IndiGo shares crashed 20 per cent on Friday, a day after India's biggest carrier reported a record profit at Rs 657 crore in the December quarter. The sharp selloff in IndiGo shares, despite strong quarterly performance, puzzled investors and triggered selling in other carriers such as Jet Airways and SpiceJet.
If mkts are unhappy with Indigo results, then they will never like Jet results...jet can fall below 500— Vivek Pandey (@IVivekPandey) January 22, 2016
Traders said IndiGo's second quarter numbers, and not the third, are to blame for the selloff in its shares today.
"IndiGo's nine-month performance in FY16 was much below estimates due to a sharp fall in profitability in the second quarter, where net profit declined to Rs 110 crore from Rs 640 crore in the first quarter," said Kotak Securities.
The June quarter is typically a lean season for travel. IndiGo had to cut ticket prices amid lower passenger volumes, which dented profitability, analysts say.

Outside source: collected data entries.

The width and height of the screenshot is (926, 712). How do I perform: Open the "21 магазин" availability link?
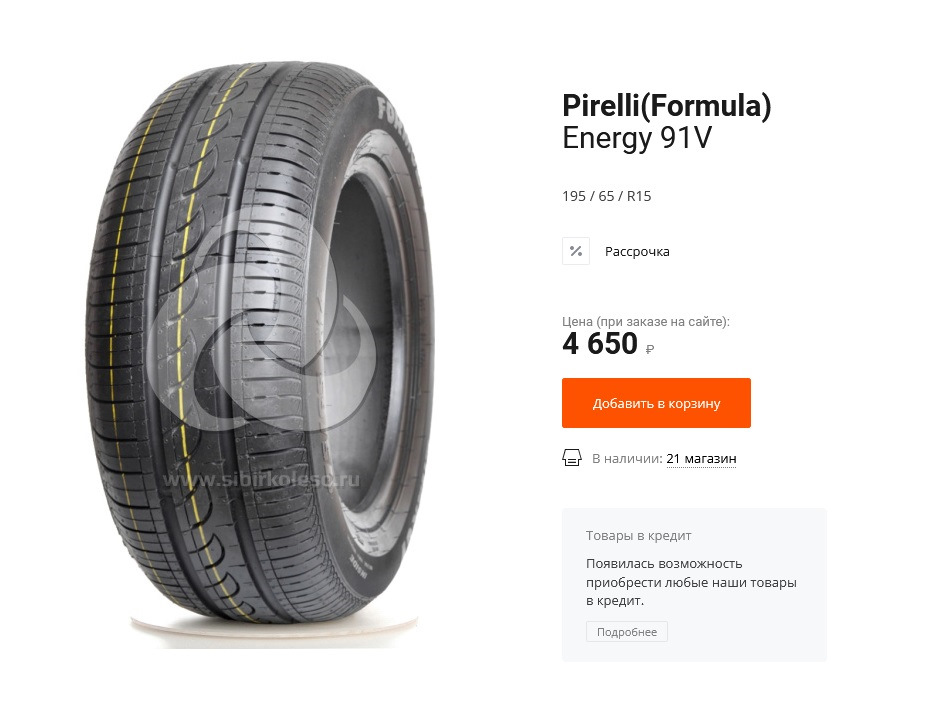[x=701, y=459]
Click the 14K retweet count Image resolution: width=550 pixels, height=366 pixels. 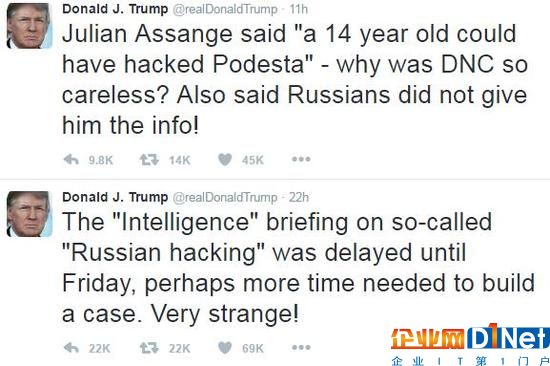(x=180, y=160)
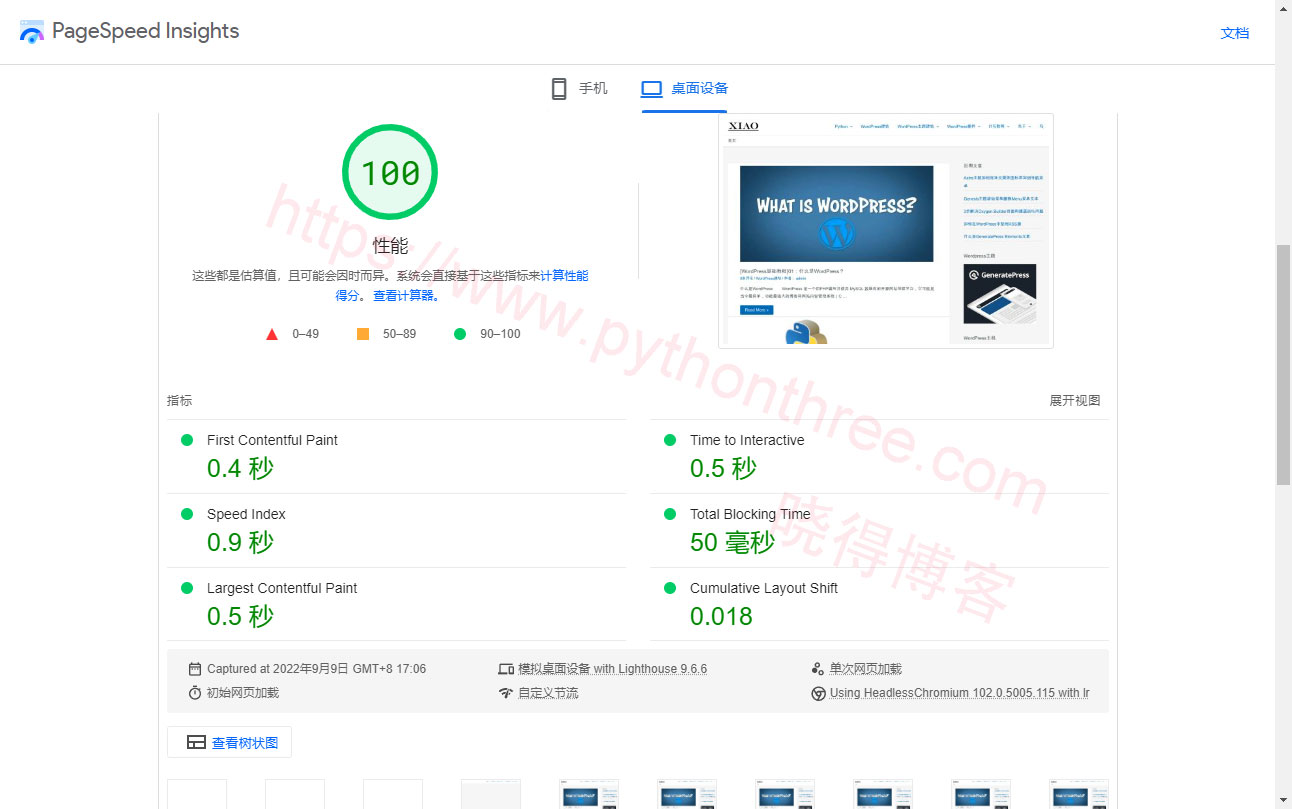Click the treemap icon in 查看树状图 button
The image size is (1292, 809).
pyautogui.click(x=196, y=743)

IndiGo's Q2 results were not known to traders as the budget carrier was preparing to launch its initial public offer (IPO) in October. IndiGo made its market debut on November 10 and this is the first time it has reported numbers since getting listed, traders added.
According to Kotak, the delay in deliveries of A320 Neo aircraft also impacted IndiGo's profitability during the nine-month period starting April 1, 2015.
"IndiGo had invested in staff and other overheads in anticipation of higher capacity, which did not materialize... Depreciation in INR/USD led to aircraft rental costs increasing by 36 per cent year-on-year in the first nine months, higher than our estimates," the brokerage said.
Analysts also blamed the sharp run-up in IndiGo shares for today's slump. IndiGo shares are up over 50 per cent from the company's IPO price of Rs 765.
"The problem is the way the stock has gone up... Stocks that have run-up very sharply because of momentum, they tend to react the other way after results are announced... Markets are not giving a thumbs down (to Q3), but people who have made good money in the stock, that money may be going out," said Mehraboon Irani of Nirmal Bang Securities.
Kotak Securities maintained its "buy" call on IndiGo, but cut the price target on the stock from Rs 1,500 to Rs 1,385 citing reduced profit visibility.
InterGlobe Aviation, the company that runs IndiGo, closed 19 per cent lower at Rs 968.75 as compared to 2 per cent gain in the broader Sensex. Jet Airways closed 6.3 per cent lower at 617.35, while SpiceJet ended 5 per cent lower at Rs 70.85.